**Exercise requirements:** From the listing below, set down exactly the lines between the one holding "Viewport: 600px width, 360px height." and the one holding "Task: Close the winning notification banner", inclusive. No other line is wanted.

**The records:**
· · · · · · ·

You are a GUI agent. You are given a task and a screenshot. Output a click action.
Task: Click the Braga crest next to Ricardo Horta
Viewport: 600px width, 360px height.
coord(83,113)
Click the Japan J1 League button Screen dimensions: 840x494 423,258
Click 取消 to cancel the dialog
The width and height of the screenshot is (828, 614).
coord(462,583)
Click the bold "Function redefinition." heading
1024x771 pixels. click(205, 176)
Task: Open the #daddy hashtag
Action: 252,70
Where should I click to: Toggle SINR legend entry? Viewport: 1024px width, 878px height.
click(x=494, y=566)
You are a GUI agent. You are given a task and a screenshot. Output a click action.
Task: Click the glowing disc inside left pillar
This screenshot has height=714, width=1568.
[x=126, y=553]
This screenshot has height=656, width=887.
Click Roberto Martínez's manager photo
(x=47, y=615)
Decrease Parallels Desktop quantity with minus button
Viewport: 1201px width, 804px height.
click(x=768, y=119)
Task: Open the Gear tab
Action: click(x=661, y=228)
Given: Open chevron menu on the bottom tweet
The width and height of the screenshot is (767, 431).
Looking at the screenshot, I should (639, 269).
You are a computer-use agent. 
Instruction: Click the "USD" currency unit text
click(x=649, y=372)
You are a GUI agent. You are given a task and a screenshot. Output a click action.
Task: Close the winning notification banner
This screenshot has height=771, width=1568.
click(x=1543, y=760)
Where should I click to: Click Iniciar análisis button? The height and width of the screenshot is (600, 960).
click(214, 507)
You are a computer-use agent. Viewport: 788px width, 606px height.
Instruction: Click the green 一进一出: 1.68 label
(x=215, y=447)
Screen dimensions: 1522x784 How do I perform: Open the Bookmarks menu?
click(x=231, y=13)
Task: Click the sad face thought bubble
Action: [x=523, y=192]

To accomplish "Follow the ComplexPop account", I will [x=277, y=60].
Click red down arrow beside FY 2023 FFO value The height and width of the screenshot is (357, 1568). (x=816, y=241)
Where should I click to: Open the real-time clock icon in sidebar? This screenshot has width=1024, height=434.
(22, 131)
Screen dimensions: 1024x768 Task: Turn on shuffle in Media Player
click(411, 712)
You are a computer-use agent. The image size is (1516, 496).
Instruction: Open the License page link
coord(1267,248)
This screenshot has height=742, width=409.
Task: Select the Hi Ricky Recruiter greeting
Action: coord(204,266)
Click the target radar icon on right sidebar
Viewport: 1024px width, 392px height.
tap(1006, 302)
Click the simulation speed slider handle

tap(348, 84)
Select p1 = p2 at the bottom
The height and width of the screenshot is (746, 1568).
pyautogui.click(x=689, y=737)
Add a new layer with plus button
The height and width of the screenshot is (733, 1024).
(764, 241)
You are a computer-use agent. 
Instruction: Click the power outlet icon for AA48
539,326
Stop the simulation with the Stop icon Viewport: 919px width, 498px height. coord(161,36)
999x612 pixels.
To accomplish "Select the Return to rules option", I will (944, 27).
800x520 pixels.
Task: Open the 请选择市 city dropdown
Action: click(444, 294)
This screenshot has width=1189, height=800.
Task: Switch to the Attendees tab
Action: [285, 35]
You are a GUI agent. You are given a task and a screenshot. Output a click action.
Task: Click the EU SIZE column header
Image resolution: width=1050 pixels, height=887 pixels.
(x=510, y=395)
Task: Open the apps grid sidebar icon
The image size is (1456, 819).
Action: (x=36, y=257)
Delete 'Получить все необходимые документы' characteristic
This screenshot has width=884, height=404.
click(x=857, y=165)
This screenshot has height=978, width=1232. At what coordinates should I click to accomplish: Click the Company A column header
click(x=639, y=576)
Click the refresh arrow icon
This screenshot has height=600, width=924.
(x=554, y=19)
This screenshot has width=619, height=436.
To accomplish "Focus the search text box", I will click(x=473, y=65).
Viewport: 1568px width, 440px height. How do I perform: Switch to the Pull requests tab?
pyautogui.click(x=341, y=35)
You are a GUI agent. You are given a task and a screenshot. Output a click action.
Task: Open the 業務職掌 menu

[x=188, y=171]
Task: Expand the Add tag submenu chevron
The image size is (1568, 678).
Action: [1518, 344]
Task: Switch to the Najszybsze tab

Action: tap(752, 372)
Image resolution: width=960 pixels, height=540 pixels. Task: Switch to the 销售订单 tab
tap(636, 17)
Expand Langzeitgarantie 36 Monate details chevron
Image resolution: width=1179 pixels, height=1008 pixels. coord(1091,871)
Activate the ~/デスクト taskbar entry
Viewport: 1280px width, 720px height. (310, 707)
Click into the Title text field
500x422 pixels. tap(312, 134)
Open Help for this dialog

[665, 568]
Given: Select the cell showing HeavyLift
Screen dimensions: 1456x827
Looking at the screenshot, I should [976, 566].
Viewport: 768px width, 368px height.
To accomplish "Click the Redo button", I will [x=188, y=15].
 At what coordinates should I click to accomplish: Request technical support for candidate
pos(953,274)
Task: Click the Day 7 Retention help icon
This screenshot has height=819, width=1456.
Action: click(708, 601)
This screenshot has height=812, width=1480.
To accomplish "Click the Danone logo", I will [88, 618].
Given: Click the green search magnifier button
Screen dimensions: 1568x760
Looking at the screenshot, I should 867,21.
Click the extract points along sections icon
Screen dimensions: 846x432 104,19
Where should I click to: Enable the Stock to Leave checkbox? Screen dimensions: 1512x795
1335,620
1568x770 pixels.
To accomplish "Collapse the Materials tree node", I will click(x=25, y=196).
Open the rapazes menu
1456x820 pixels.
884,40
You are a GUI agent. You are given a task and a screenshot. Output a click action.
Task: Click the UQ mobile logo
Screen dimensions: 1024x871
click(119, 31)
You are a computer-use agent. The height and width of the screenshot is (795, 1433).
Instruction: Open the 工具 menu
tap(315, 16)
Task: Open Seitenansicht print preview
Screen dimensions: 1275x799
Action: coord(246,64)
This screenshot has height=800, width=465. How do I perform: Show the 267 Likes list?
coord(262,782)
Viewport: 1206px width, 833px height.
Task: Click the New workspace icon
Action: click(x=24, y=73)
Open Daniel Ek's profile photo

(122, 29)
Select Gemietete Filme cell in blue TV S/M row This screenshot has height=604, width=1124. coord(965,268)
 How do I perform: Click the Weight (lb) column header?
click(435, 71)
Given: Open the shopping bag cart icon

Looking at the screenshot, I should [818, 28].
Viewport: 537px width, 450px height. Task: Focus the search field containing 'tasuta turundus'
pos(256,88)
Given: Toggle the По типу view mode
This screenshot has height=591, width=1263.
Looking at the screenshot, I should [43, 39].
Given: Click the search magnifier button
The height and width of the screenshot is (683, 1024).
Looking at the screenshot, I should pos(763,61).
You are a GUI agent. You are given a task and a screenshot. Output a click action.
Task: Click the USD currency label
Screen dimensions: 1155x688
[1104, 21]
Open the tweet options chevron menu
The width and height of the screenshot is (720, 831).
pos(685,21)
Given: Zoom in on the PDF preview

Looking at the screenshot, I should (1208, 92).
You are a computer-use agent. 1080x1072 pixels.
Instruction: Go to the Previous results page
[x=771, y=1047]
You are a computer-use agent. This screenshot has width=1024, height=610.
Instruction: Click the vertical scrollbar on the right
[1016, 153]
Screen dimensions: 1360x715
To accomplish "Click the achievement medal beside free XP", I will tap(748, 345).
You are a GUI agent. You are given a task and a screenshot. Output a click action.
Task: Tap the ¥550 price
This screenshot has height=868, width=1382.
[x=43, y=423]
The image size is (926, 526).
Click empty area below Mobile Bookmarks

· · · · · · ·

**Your solution:**
Viewport: 600px width, 360px height.
coord(83,113)
Click the Japan J1 League button Screen dimensions: 840x494 423,258
Click 取消 to cancel the dialog
The width and height of the screenshot is (828, 614).
coord(462,583)
Click the bold "Function redefinition." heading
1024x771 pixels. click(205, 176)
Task: Open the #daddy hashtag
Action: 252,70
Where should I click to: Toggle SINR legend entry? Viewport: 1024px width, 878px height.
click(x=494, y=566)
You are a GUI agent. You are given a task and a screenshot. Output a click action.
Task: Click the glowing disc inside left pillar
This screenshot has height=714, width=1568.
[x=126, y=553]
This screenshot has height=656, width=887.
Click Roberto Martínez's manager photo
(x=47, y=615)
Decrease Parallels Desktop quantity with minus button
Viewport: 1201px width, 804px height.
click(x=768, y=119)
Task: Open the Gear tab
Action: click(x=661, y=228)
Given: Open chevron menu on the bottom tweet
The width and height of the screenshot is (767, 431).
Looking at the screenshot, I should (639, 269).
You are a computer-use agent. 
Instruction: Click the "USD" currency unit text
click(x=649, y=372)
You are a GUI agent. You are given a task and a screenshot. Output a click action.
Task: Close the winning notification banner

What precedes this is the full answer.